EXERCISE DESCRIPTION
Please give the listing again in its entirety, exactly as written.

DATA SECTION
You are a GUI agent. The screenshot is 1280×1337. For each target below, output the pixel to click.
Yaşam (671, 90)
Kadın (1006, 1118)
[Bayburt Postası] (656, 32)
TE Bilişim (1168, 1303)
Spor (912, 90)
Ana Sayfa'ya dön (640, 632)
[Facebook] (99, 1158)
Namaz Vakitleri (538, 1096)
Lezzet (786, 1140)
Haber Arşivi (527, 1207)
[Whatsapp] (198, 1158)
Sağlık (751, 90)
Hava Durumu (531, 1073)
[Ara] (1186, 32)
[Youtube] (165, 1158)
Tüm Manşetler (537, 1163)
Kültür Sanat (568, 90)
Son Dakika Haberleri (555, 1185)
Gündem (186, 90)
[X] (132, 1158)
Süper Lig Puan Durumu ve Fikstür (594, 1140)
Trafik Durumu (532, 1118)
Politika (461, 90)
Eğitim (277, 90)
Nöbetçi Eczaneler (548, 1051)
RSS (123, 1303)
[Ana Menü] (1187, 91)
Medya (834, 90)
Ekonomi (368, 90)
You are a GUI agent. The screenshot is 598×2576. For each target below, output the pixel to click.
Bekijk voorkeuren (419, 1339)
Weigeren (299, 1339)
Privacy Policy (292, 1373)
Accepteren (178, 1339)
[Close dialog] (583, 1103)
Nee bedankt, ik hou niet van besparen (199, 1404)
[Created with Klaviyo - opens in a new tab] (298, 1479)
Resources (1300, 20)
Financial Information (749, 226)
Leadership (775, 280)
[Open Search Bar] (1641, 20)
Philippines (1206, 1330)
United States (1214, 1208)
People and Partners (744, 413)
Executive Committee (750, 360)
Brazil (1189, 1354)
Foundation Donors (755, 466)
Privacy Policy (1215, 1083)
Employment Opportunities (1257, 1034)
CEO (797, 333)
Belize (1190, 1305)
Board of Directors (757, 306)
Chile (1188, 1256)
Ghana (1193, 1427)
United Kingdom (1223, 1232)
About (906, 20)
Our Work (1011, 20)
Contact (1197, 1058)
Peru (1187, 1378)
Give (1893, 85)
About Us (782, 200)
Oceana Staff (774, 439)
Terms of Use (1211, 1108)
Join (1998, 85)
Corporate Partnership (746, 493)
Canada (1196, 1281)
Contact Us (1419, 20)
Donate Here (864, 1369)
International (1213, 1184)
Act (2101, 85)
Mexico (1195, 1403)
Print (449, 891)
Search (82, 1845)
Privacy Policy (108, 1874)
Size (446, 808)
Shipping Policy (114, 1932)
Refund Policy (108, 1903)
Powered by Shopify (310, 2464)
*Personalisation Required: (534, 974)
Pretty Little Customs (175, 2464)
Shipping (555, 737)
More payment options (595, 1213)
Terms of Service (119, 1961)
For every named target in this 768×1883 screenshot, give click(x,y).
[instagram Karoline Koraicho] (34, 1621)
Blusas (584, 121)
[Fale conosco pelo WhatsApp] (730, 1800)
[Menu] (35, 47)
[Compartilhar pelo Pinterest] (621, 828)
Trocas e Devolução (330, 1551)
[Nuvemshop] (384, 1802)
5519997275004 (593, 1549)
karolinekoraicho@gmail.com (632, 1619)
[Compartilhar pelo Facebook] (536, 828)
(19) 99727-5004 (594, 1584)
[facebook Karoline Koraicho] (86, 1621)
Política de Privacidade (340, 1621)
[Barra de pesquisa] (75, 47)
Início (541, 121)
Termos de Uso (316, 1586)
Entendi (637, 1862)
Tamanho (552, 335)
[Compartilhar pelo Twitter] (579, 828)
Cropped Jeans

SOLUTION
You are a GUI agent. The screenshot is 1280×1337. For each target below, output the pixel to click.
Yaşam (671, 90)
Kadın (1006, 1118)
[Bayburt Postası] (656, 32)
TE Bilişim (1168, 1303)
Spor (912, 90)
Ana Sayfa'ya dön (640, 632)
[Facebook] (99, 1158)
Namaz Vakitleri (538, 1096)
Lezzet (786, 1140)
Haber Arşivi (527, 1207)
[Whatsapp] (198, 1158)
Sağlık (751, 90)
Hava Durumu (531, 1073)
[Ara] (1186, 32)
[Youtube] (165, 1158)
Tüm Manşetler (537, 1163)
Kültür Sanat (568, 90)
Son Dakika Haberleri (555, 1185)
Gündem (186, 90)
[X] (132, 1158)
Süper Lig Puan Durumu ve Fikstür (594, 1140)
Trafik Durumu (532, 1118)
Politika (461, 90)
Eğitim (277, 90)
Nöbetçi Eczaneler (548, 1051)
RSS (123, 1303)
[Ana Menü] (1187, 91)
Medya (834, 90)
Ekonomi (368, 90)
You are a GUI agent. The screenshot is 598×2576. For each target below, output the pixel to click.
Bekijk voorkeuren (419, 1339)
Weigeren (299, 1339)
Privacy Policy (292, 1373)
Accepteren (178, 1339)
[Close dialog] (583, 1103)
Nee bedankt, ik hou niet van besparen (199, 1404)
[Created with Klaviyo - opens in a new tab] (298, 1479)
Resources (1300, 20)
Financial Information (749, 226)
Leadership (775, 280)
[Open Search Bar] (1641, 20)
Philippines (1206, 1330)
United States (1214, 1208)
People and Partners (744, 413)
Executive Committee (750, 360)
Brazil (1189, 1354)
Foundation Donors (755, 466)
Privacy Policy (1215, 1083)
Employment Opportunities (1257, 1034)
CEO (797, 333)
Belize (1190, 1305)
Board of Directors (757, 306)
Chile (1188, 1256)
Ghana (1193, 1427)
United Kingdom (1223, 1232)
About (906, 20)
Our Work (1011, 20)
Contact (1197, 1058)
Peru (1187, 1378)
Give (1893, 85)
About Us (782, 200)
Oceana Staff (774, 439)
Terms of Use (1211, 1108)
Join (1998, 85)
Corporate Partnership (746, 493)
Canada (1196, 1281)
Contact Us (1419, 20)
Donate Here (864, 1369)
International (1213, 1184)
Act (2101, 85)
Mexico (1195, 1403)
Print (449, 891)
Search (82, 1845)
Privacy Policy (108, 1874)
Size (446, 808)
Shipping Policy (114, 1932)
Refund Policy (108, 1903)
Powered by Shopify (310, 2464)
*Personalisation Required: (534, 974)
Pretty Little Customs (175, 2464)
Shipping (555, 737)
More payment options (595, 1213)
Terms of Service (119, 1961)
For every named target in this 768×1883 screenshot, give click(x,y).
[instagram Karoline Koraicho] (34, 1621)
Blusas (584, 121)
[Fale conosco pelo WhatsApp] (730, 1800)
[Menu] (35, 47)
[Compartilhar pelo Pinterest] (621, 828)
Trocas e Devolução (330, 1551)
[Nuvemshop] (384, 1802)
5519997275004 (593, 1549)
karolinekoraicho@gmail.com (632, 1619)
[Compartilhar pelo Facebook] (536, 828)
(19) 99727-5004 (594, 1584)
[facebook Karoline Koraicho] (86, 1621)
Política de Privacidade (340, 1621)
[Barra de pesquisa] (75, 47)
Início (541, 121)
Termos de Uso (316, 1586)
Entendi (637, 1862)
Tamanho (552, 335)
[Compartilhar pelo Twitter] (579, 828)
Cropped Jeans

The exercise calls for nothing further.